### Passage
#####

In the BRAF-wildtype space, it's certainly an immunotherapy-dominated field. PD-1 monotherapy, I think, is getting more and more common as we see people in the community getting increasingly comfortable prescribing immunotherapy and managing the toxicities. Combination immunotherapy is still being widely used, particularly in the more academic settings where people are more comfortable with the toxicities.

We're seeing an increasing balance of people using ipilimumab (Yervoy) 1 mg, nivolumab (Opdivo) 3 mg, versus ipilimumab 3 mg, nivolumab 1 mg. I think that's really promising in terms of a toxicity with the data that have emerged within the last year or so. Efficacy at least seems to be similar. That's the general lay of the land for standard of care.

In the trial space, we're seeing combinations upon combinations, which are really exciting. There are combinations of almost every type of other therapy that hopefully we can finally bring to the melanoma space.

Can you talk more about the combination of immunotherapy and targeted agents?

There are great rationales, in addition to the flat efficacy of both of those approaches. I, personally, am really interested in tumor micro-environment. That's how I was trained as a scientist. If we look at environmental changes that happen as a result of immunotherapy, we know that may be a cytoreductive situation, which targeted therapy may be really beneficial. Additionally, with the data that MEK inhibition may, in fact, increase antigen presentation, it's really promising.

Of course, we're waiting on final analysis, but the data that came out [from the COMBI-i trial], at ASCO were really promising and really exciting. We're all waiting with unbated breath to see the final analyses. But I think there are numerous other combinations that are coming, of targeted therapy, and not just BRAF/MEK targeted therapy. I think that's exciting.

The axitinib (Inlyta)/nivolumab combination that was published in the Journal of Clinical Oncology this year for mucosal melanoma, we've been increasingly using in patients with [the disease]. That’s a whole new type of target to bring to melanoma. It's really exciting. I'm treating a few patients with it now.

Why are results from the COMBI-i trial so exciting?

COMBI-i, I think, is one of the more exciting trials of combinations to come out recently. The trial combined dabrafenib, trametinib, and spartalizumab. One of the really exciting findings from that trial, from what we've seen so far, is a confirmed complete response rate of 40%, which is a number we haven't seen yet in our field. And they're largely durable responses, which I think was the big question. With targeted therapy, we see these great responses, but they tend not to be lasting.

One of the ideas behind the combination is to get that upfront, really beautiful response from combination therapy. But then the question really was: can immunotherapy make that a durable response? From what we've seen so far, the answer may be yes, and that's really exciting.

#####

### Tasks to perform
1) Retype the part of the melanoma interview starting with "There are great" and going on through "think that's exciting.".
2) Answer these from the melanoma interview:
(a) In what settings is combination immunotherapy still particularly used?
(b) Which three drugs did the COMBI-i trial combine?
(c) In which journal was the axitinib/nivolumab combination for mucosal melanoma published?

#####

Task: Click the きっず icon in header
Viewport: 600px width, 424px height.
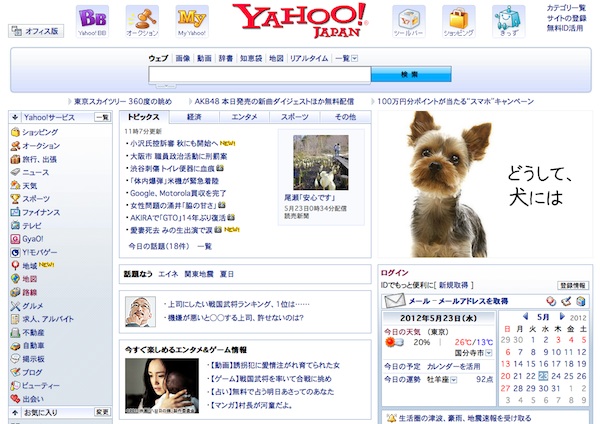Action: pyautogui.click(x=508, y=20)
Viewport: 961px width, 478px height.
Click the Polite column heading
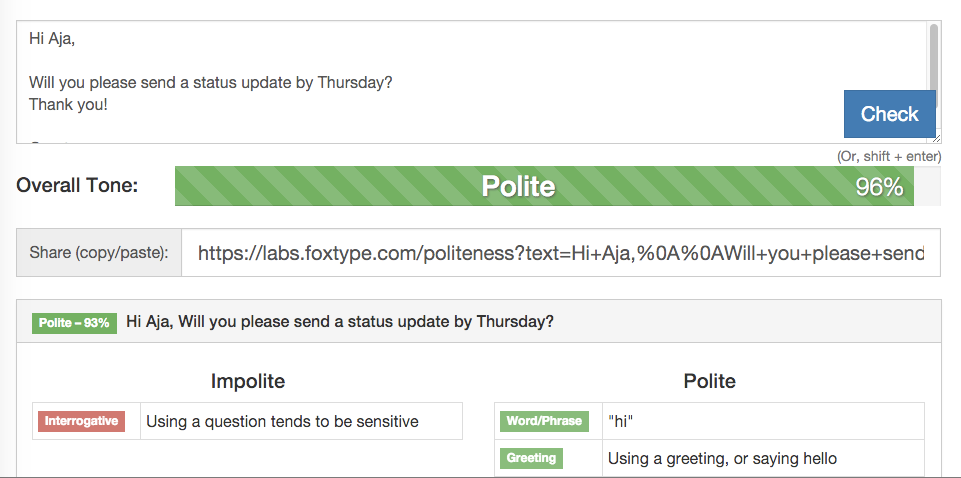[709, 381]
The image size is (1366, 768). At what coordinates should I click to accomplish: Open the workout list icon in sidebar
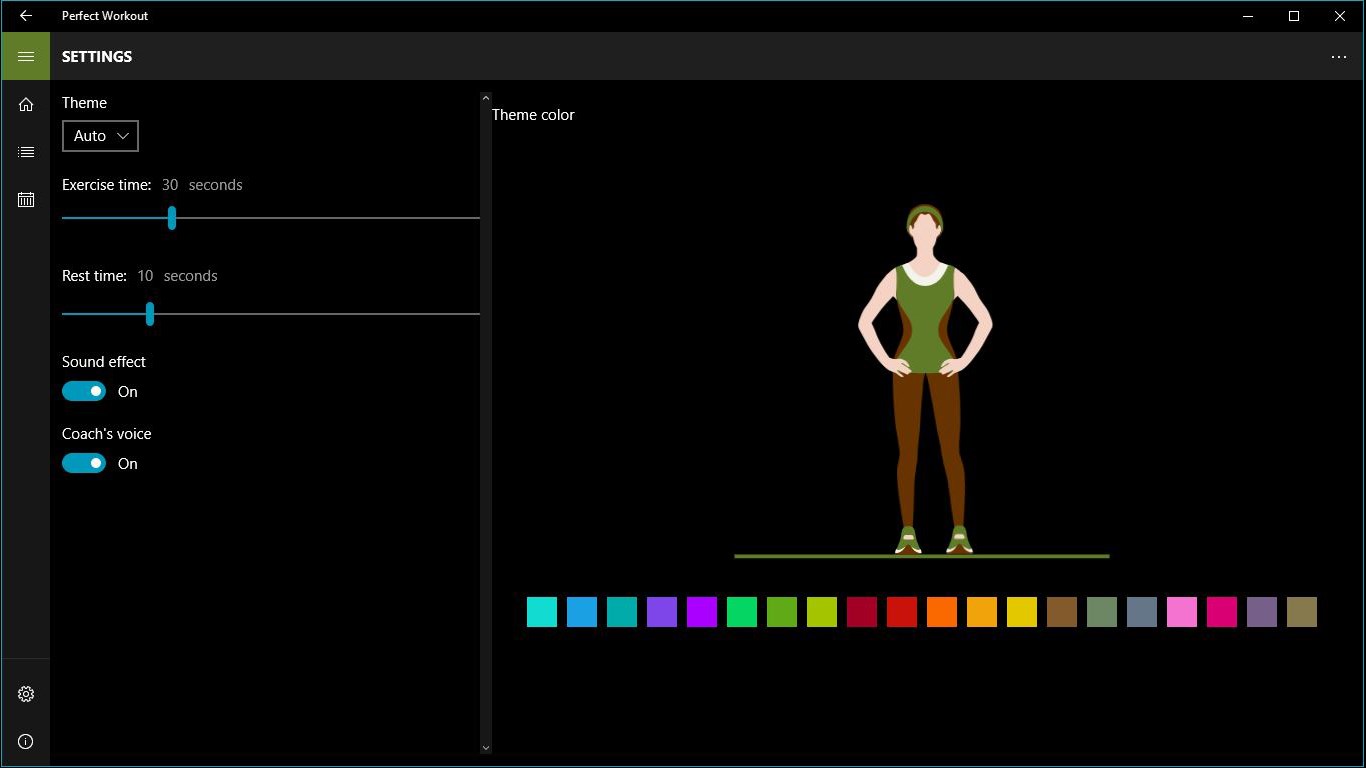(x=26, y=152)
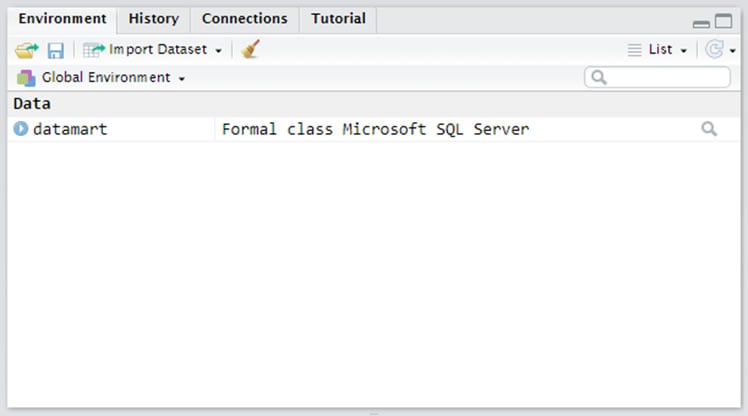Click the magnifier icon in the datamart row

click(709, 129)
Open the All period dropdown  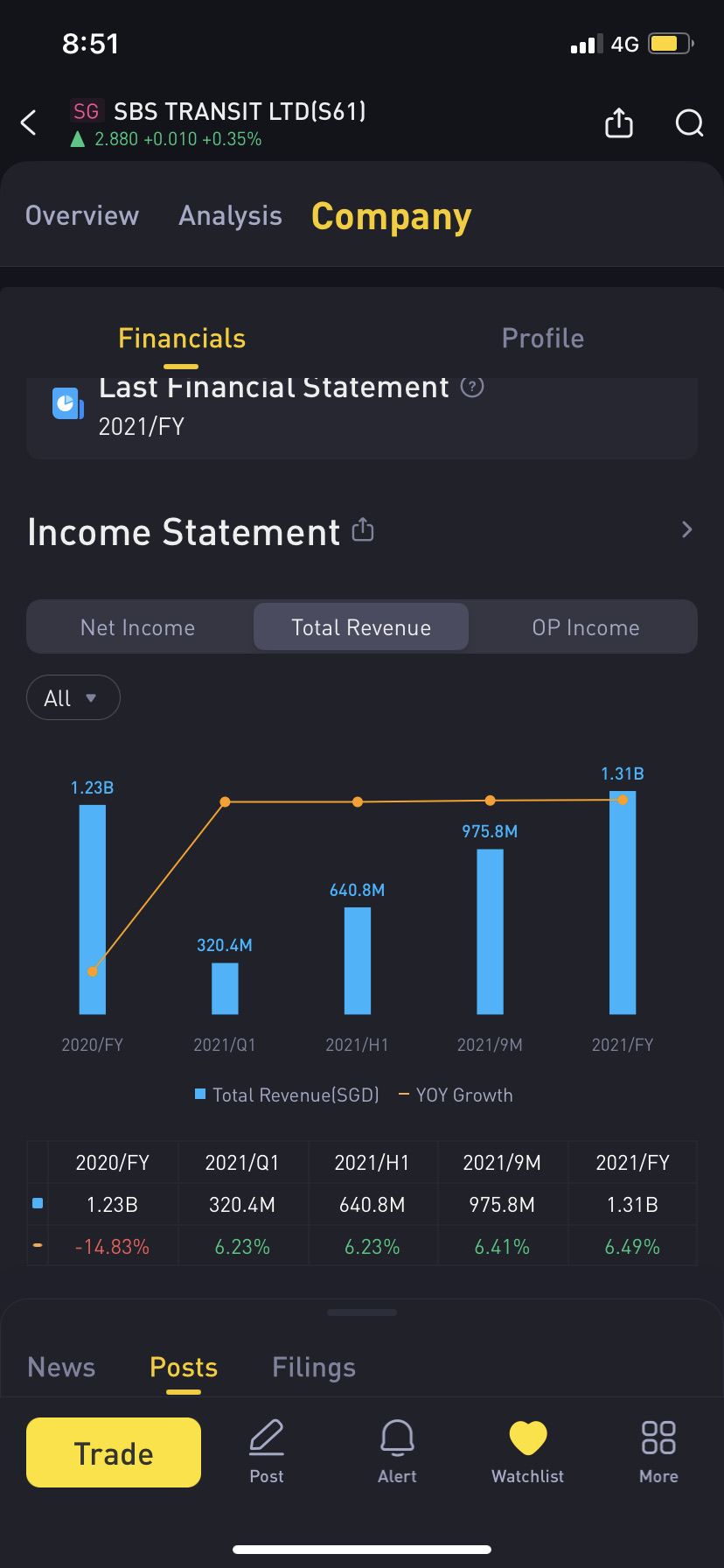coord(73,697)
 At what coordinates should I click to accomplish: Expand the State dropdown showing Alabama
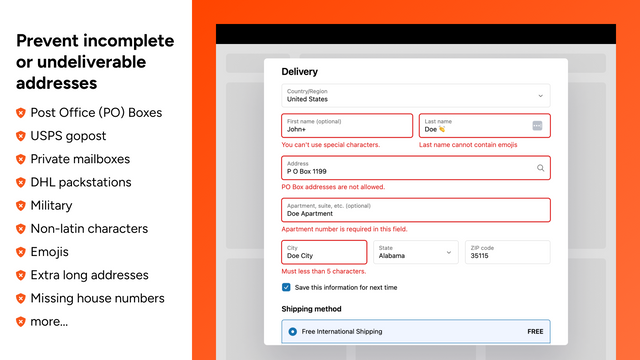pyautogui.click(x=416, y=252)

#####

### Answers to the problems
1)
There are great rationales, in addition to the flat efficacy of both of those approaches. I, personally, am really interested in tumor micro-environment. That's how I was trained as a scientist. If we look at environmental changes that happen as a result of immunotherapy, we know that may be a cytoreductive situation, which targeted therapy may be really beneficial. Additionally, with the data that MEK inhibition may, in fact, increase antigen presentation, it's really promising.

Of course, we're waiting on final analysis, but the data that came out [from the COMBI-i trial], at ASCO were really promising and really exciting. We're all waiting with unbated breath to see the final analyses. But I think there are numerous other combinations that are coming, of targeted therapy, and not just BRAF/MEK targeted therapy. I think that's exciting.

2)
(a) In the more academic settings, where people are more comfortable with the toxicities.
(b) Dabrafenib, trametinib, and spartalizumab.
(c) The Journal of Clinical Oncology.